Negli ultimi anni, il legame tra assicurazione Rc auto e telematica si è decisamente consolidato. Lo dimostrano i dati di Ania secondo i quali, in Italia, sono installate oltre 3 milioni di scatole nere all'interno delle vetture, posizionando il Paese al vertice della classifica mondiale. Gli italiani, dunque, nel caso della black box si stanno dimostrando particolarmente ricettivi all'innovazione tecnologica. L'assicurazione, del resto, può pesare in modo rilevante sul budget familiare e, con le polizze tradizionali, a una diminuzione d'uso del veicolo non corrisponde un risparmio sul premio. Grazie alla scatola nera è invece possibile personalizzare il premio pagato in base al chilometraggio effettivamente effettuato.

Infatti, il geolocalizzatore inserito nella black box , oltre a rintracciare la vettura in caso di furto, ove previsto, permette il calcolo dei chilometri percorsi favorendo una maggiore profilazione della tariffa. Tramite questi dispositivi è anche possibile dedurre lo stile di guida degli assicurati in funzione di parametri di sicurezza quali, a esempio, il rispetto dei limiti, l'esposizione al rischio per fascia oraria in combinazione con la tipologia di strada percorsa o l'intensità delle accelerazioni/decelerazioni durante la guida. Tutto ciò può consentire non solo una scontistica ex-ante ma, sempre più, permette di personalizzare il premio da pagare in fase di rinnovo di polizza.

La polizza «Sei in Auto Pay Per Use» di Generali Italia garantisce un risparmio fino al 18% sulla Rca, del 10% sulla Kasko, arrivando fino al 50% su Incendio e Furto.

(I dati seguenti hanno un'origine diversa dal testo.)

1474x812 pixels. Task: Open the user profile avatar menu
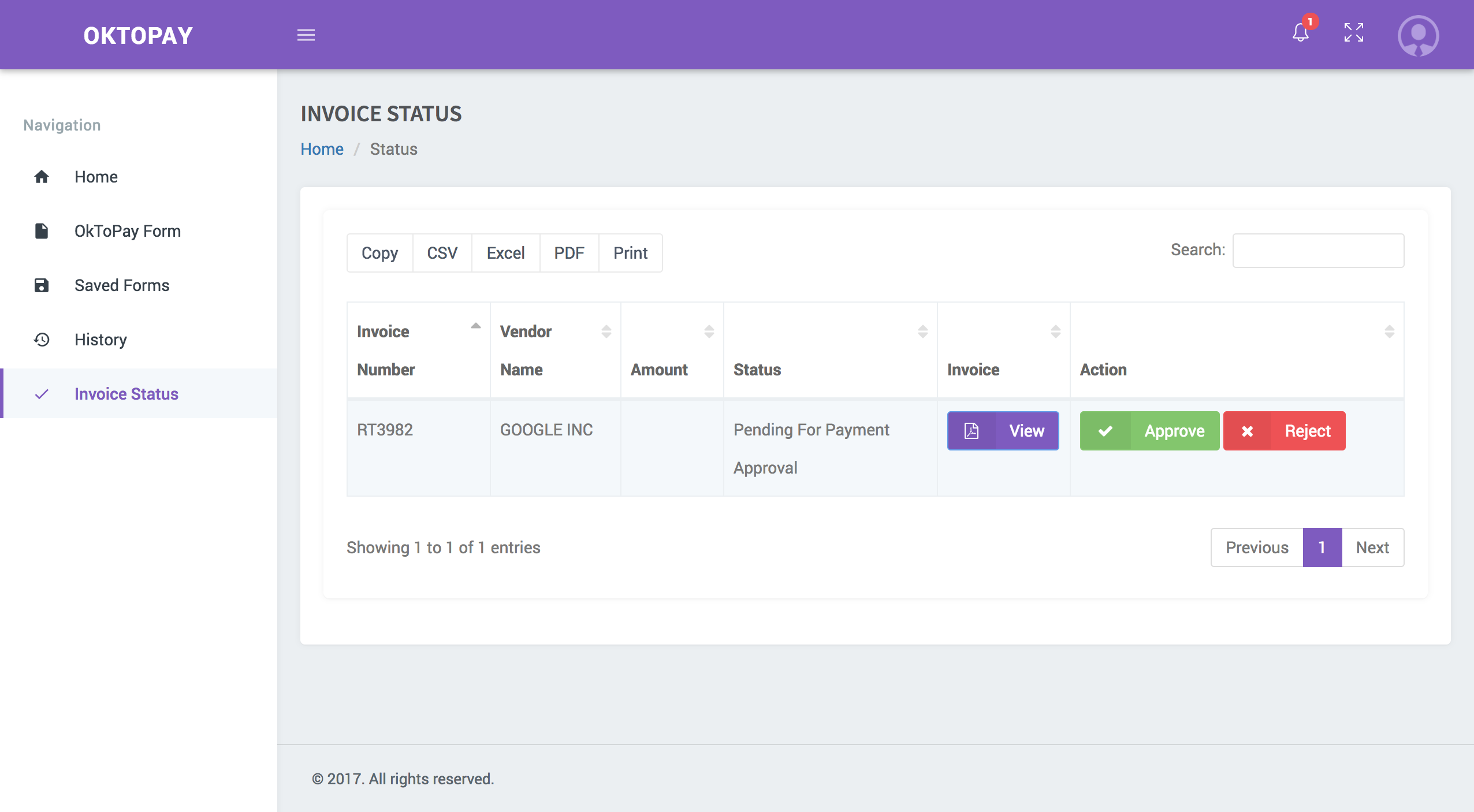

Da non dimenticare, inoltre, che il sistema satellitare, l'installazione e il canone di abbonamento vengono offerti oggi in maniera completamente gratuita. Mauro Montagnini, responsabile Danni di Generali Italia: «La nostra esperienza, con oltre 600mila black box già installate, dimostra che queste soluzioni hanno un indiscutibile valore tecnico e di servizio per il cliente. Nel prossimo futuro assisteremo a un ulteriore sviluppo dell'offerta, dove l'installazione della black box in after market cederà poi il passo alla progressiva diffusione di veicoli già connessi “nativamente”. Avere macchine intelligenti e polizze che tengono conto delle distanze percorse, dello stile e caratteristiche di guida, sarà sempre più diffuso e Generali, in questa partita, vuole sicuramente giocare un ruolo di player importante, da protagonista, come già sta facendo».